Minnesota Steps Closer to Ending ‘Policing for Profit’
May 9, 2014

Property rights in Minnesota received added protections when Governor Mark Dayton signed into law SF 874, which will require property owners to first be convicted of a drug crime before their property can be seized through forfeiture. The law goes into effect August 1.

Civil forfeiture makes it easy for police and prosecutors to seize and keep property even if the owner has never been convicted of or even charged with a crime. Under existing law, cash, cars and other property may be seized if police merely suspect it was used for a drug crime. It is then up to property owners to sue in civil court to get their property back and prove it is not linked to a drug crime.

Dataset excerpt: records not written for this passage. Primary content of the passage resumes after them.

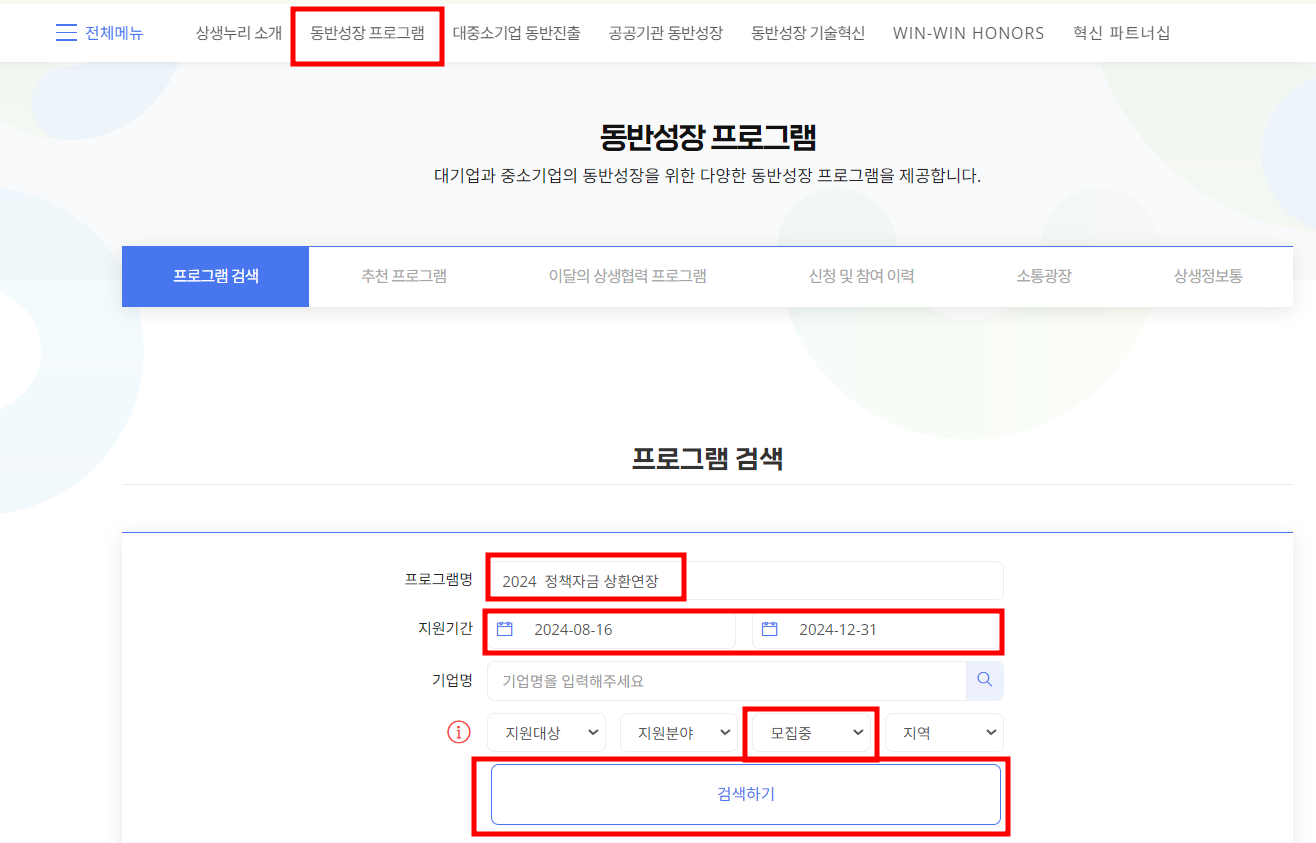Click the 프로그램명 text input field

pos(743,580)
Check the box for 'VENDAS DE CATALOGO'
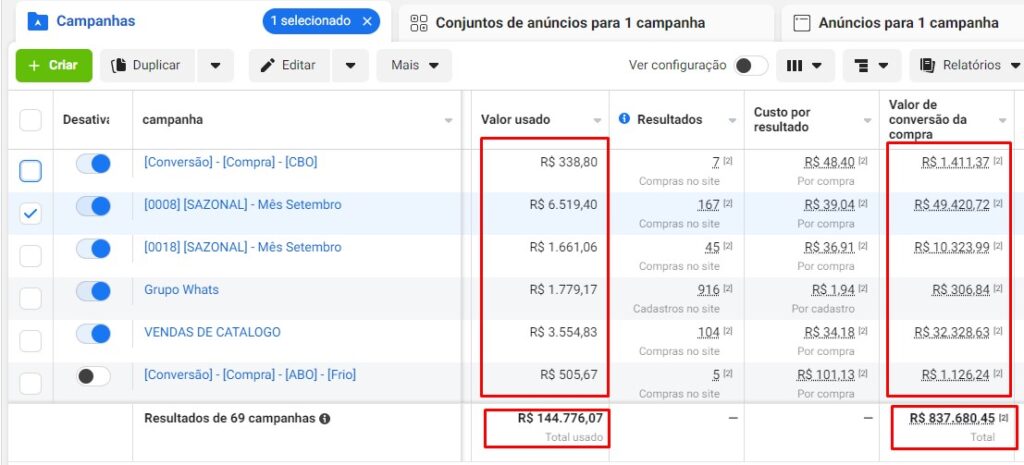1024x465 pixels. click(30, 340)
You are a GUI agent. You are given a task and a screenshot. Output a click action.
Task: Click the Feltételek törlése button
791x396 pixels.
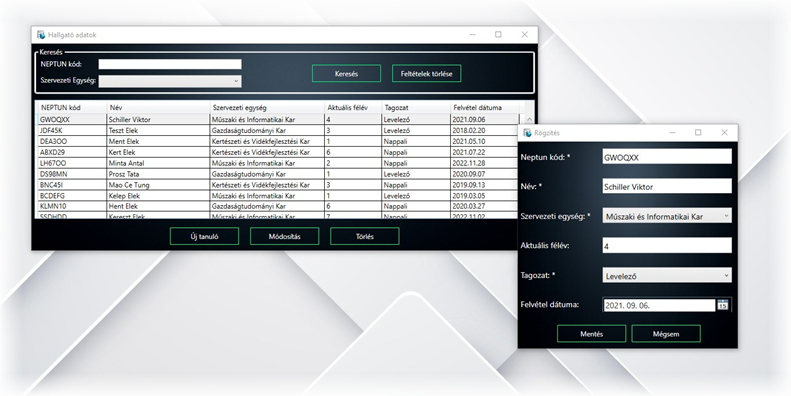point(426,74)
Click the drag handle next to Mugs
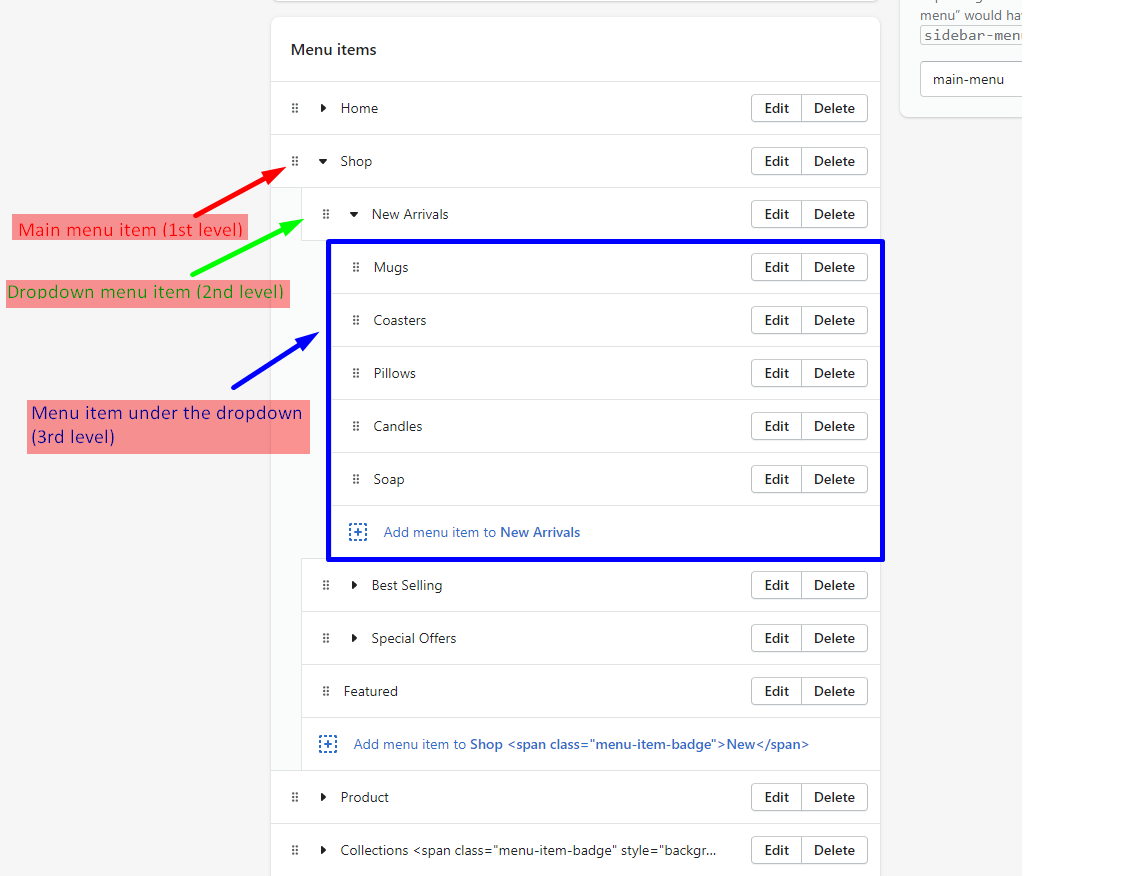 [x=356, y=267]
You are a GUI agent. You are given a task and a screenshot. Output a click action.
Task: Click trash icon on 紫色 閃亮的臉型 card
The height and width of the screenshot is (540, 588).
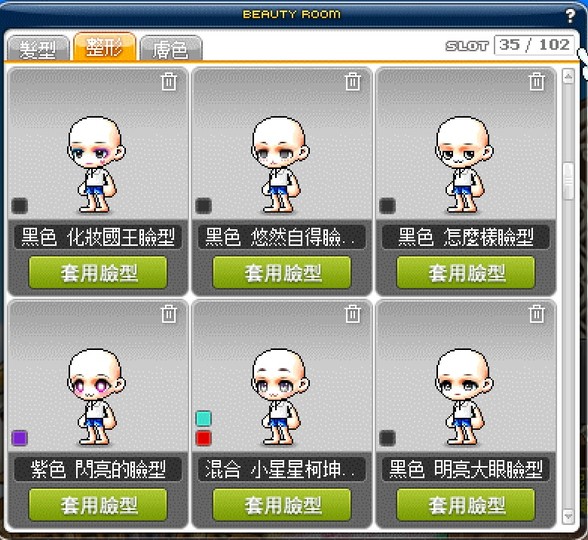[169, 314]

In other words, property owners must prove a negative – that they did not do something wrong. The government needs to prove nothing.

A push for civil forfeiture reform began five years ago, after a scandal involving a Minnesota police task force that repeatedly lost evidence and seized money and other valuables from people who were never charged with a crime. Police and prosecutors have fought hard against reforms.

Few Get Property Back

More than 95 percent of the time property owners do not sue to get back their property, because the legal costs often are too high.

“No one acquitted in criminal court should lose his property in civil court,” said Lee McGrath, legislative counsel for the Institute for Justice, one of the advocates for this legislation. “This change makes Minnesota’s law consistent with the great American presumption that a person and his property are innocent until proven guilty.”

According to the State Auditor’s report on forfeiture, Minnesota law enforcement agencies reported more than 6,850 seizures of property in 2012 worth more than $6.6 million—90 percent of which went to supplement the budgets of law enforcement agencies. The average property seized was worth about $1,250.

Government Must Prove Guilt

“The average seizure in Minnesota is so small that it makes little sense for even an innocent person to file a civil lawsuit to try to get back his property because of the high cost of hiring a lawyer,” said Max Keller, a criminal defense lawyer and representative of the Minnesota Association of Criminal Defense Lawyers who testified in support of the legislation.

“Under the new law, the government will have the burden of proof that the vehicle and cash are part of the proven crime. By switching the burden of proof to the government, the new law will make it more likely that some innocent people will spend the money to get their property back. In that way, this bill is an important step toward greater protection of due process and property rights.”